Work required: Scan the material that follows. Copy every line containing the word "screenshot".

Recorded data:
_ _ _

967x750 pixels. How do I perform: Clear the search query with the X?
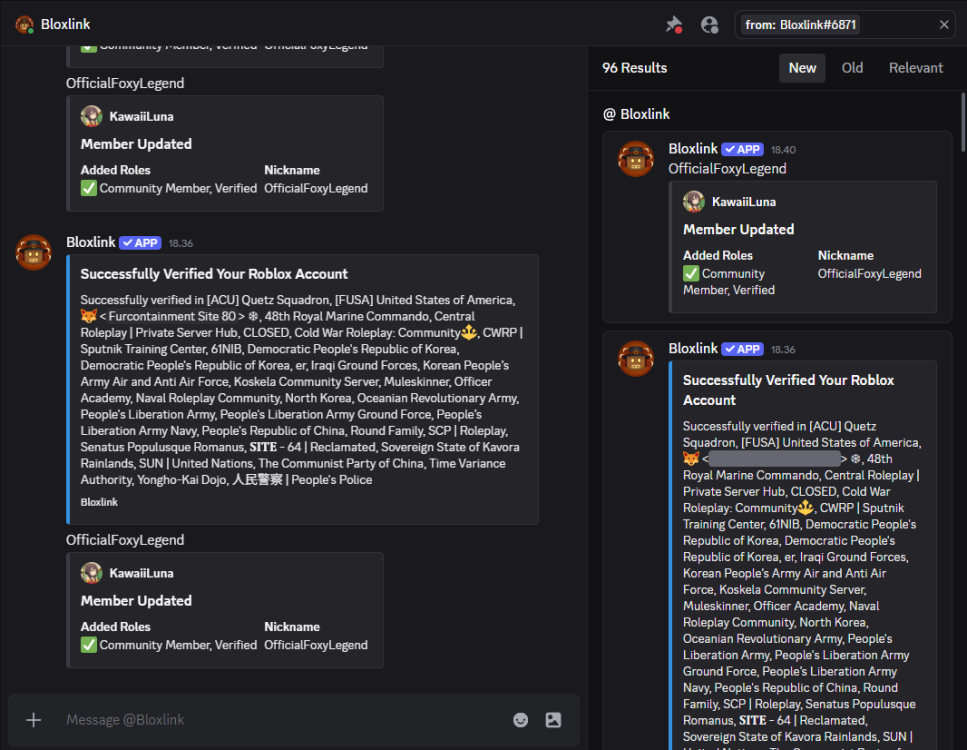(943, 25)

_ _ _

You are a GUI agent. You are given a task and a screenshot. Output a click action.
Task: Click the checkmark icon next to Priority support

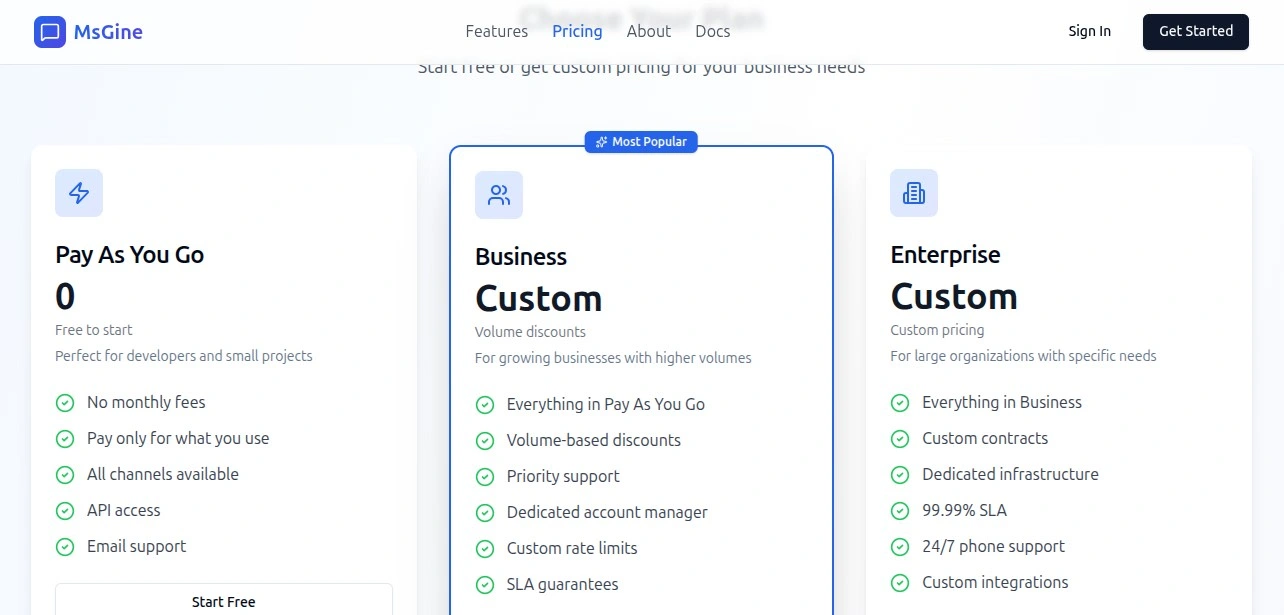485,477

_ _ _

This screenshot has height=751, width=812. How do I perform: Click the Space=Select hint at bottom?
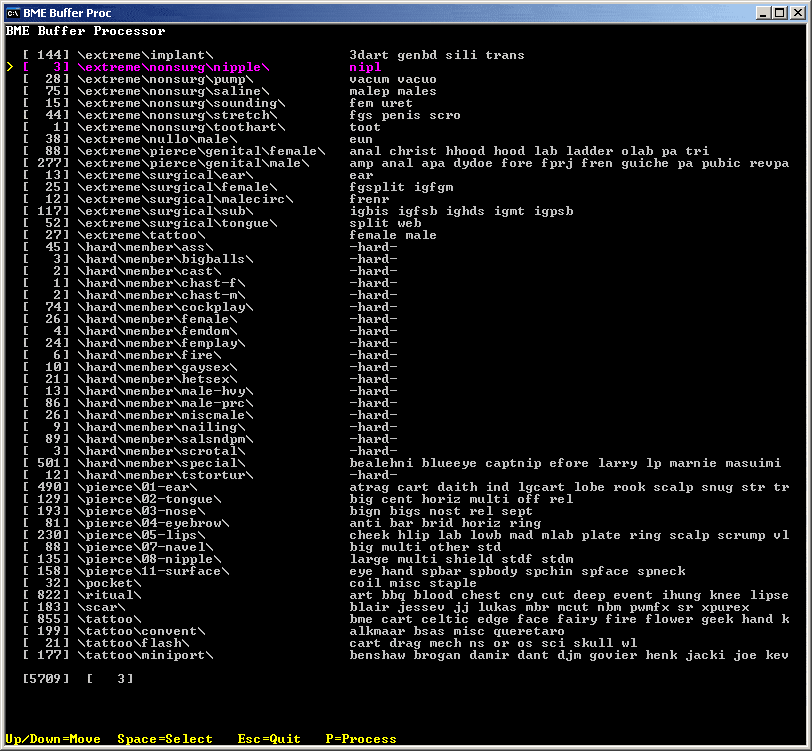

_ _ _

Solution:
You are a GUI agent. You are given a task and a screenshot. Output a click action.
This screenshot has height=751, width=812. How do I perform: Click the Space=Select hint at bottom?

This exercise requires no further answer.